Right vs. Left Ovarian Cysts: Risk Assessment
There is no evidence that right ovarian cysts are inherently more dangerous than left ovarian cysts in terms of malignancy risk, morbidity, or mortality. The location of an ovarian cyst (right versus left) is not a determining factor in its risk classification according to current medical guidelines.
Risk Stratification of Ovarian Cysts
The O-RADS (Ovarian-Adnexal Reporting and Data System) US risk stratification system, published in Radiology in 2020, provides a comprehensive framework for evaluating ovarian cysts based on their ultrasound characteristics, not their laterality 1:
- O-RADS 1: Normal ovary (0% likelihood of malignancy)
- O-RADS 2: Almost certainly benign (<1% risk of malignancy)
- O-RADS 3: Low risk (1% to <10% risk of malignancy)
- O-RADS 4: Intermediate risk (10% to <50% risk of malignancy)
- O-RADS 5: High risk (≥50% risk of malignancy)

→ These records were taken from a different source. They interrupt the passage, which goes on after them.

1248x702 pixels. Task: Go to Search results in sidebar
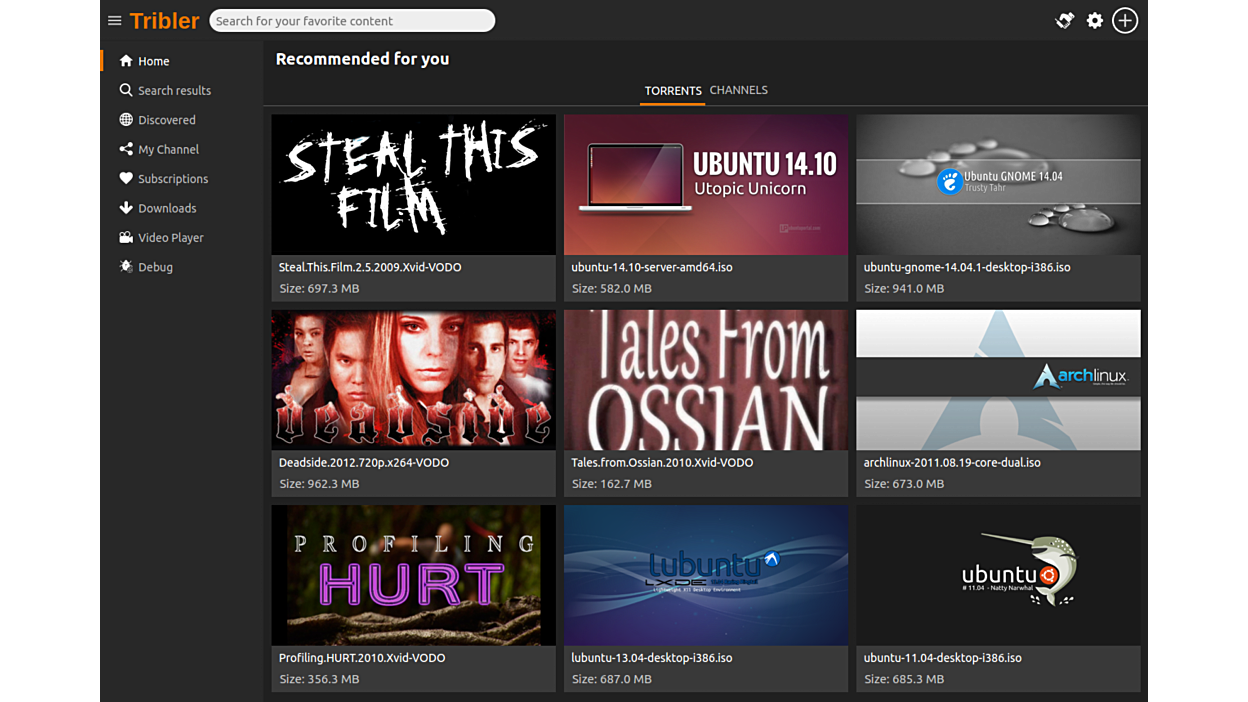coord(174,90)
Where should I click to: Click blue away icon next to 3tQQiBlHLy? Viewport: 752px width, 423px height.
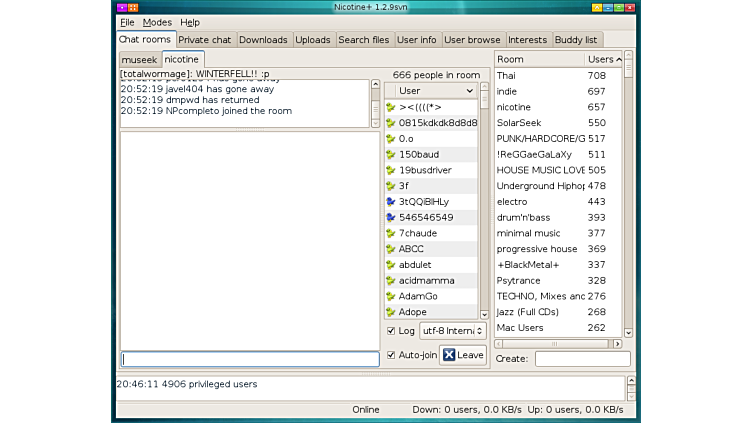point(390,201)
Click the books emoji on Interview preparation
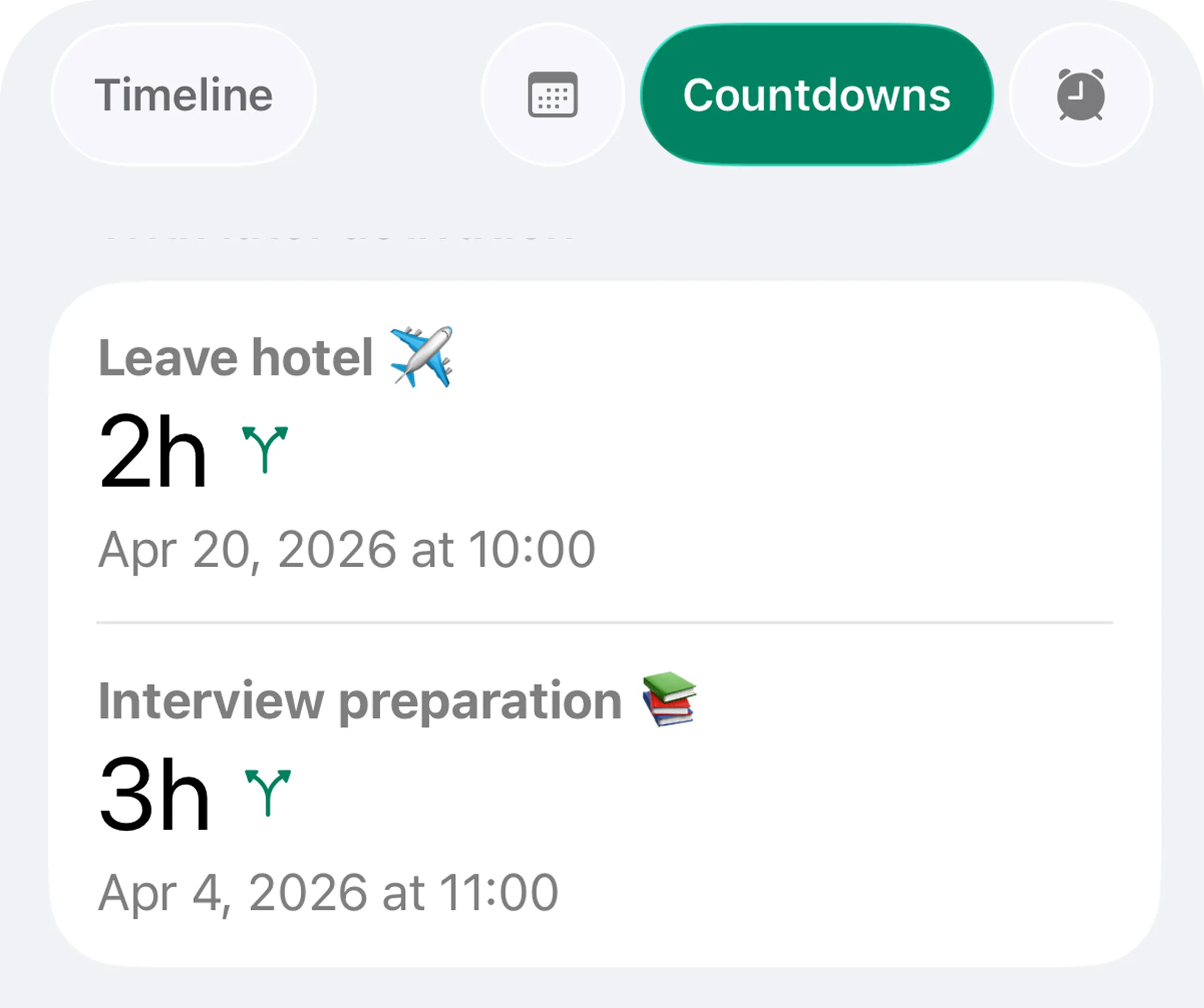Viewport: 1204px width, 1008px height. [671, 700]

Factors That Actually Determine Risk
The features that determine risk include:
Cyst characteristics:
- Simple vs. complex
- Presence of solid components
- Wall irregularity
- Septations
- Papillary projections
Size of the cyst:
- Simple cysts ≤3 cm in premenopausal women are considered physiologic
- Simple cysts >10 cm have slightly higher risk regardless of side
Vascularity:
- Color score on Doppler imaging
- Pattern of blood flow
Patient factors:
- Menopausal status
- Family history of ovarian cancer
- BRCA gene mutations
Special Considerations
While laterality itself doesn't determine risk, there are a few anatomical considerations:
- Right-sided cysts may occasionally be confused with appendicitis or other right-sided pathology
- Right ovarian vein syndrome is a rare condition where an enlarged right ovarian vein can compress the ureter 2
- Left-sided cysts may sometimes be confused with sigmoid diverticulitis
Management Approach
Management is based on the O-RADS classification, not on whether the cyst is right or left-sided 1:
- Simple cysts ≤5 cm in premenopausal women: No additional management required
- Simple cysts >5 cm but <10 cm in premenopausal women: Follow-up in 8-12 weeks
- Simple cysts ≤3 cm in postmenopausal women: No further management
- Simple cysts >3 cm but <10 cm in postmenopausal women: At least 1-year follow-up
Ovarian Cyst Accidents
Complications such as rupture, hemorrhage, or torsion can occur with any ovarian cyst regardless of side 3:
- Torsion: Requires early laparoscopy and de-torsion
- Rupture and hemorrhage: Often self-limiting but may require intervention if there is hemodynamic compromise
Bottom Line
The risk assessment and management of ovarian cysts should be based on their ultrasound characteristics, size, and patient factors rather than whether they are located on the right or left side. Current medical guidelines do not differentiate management protocols based on laterality.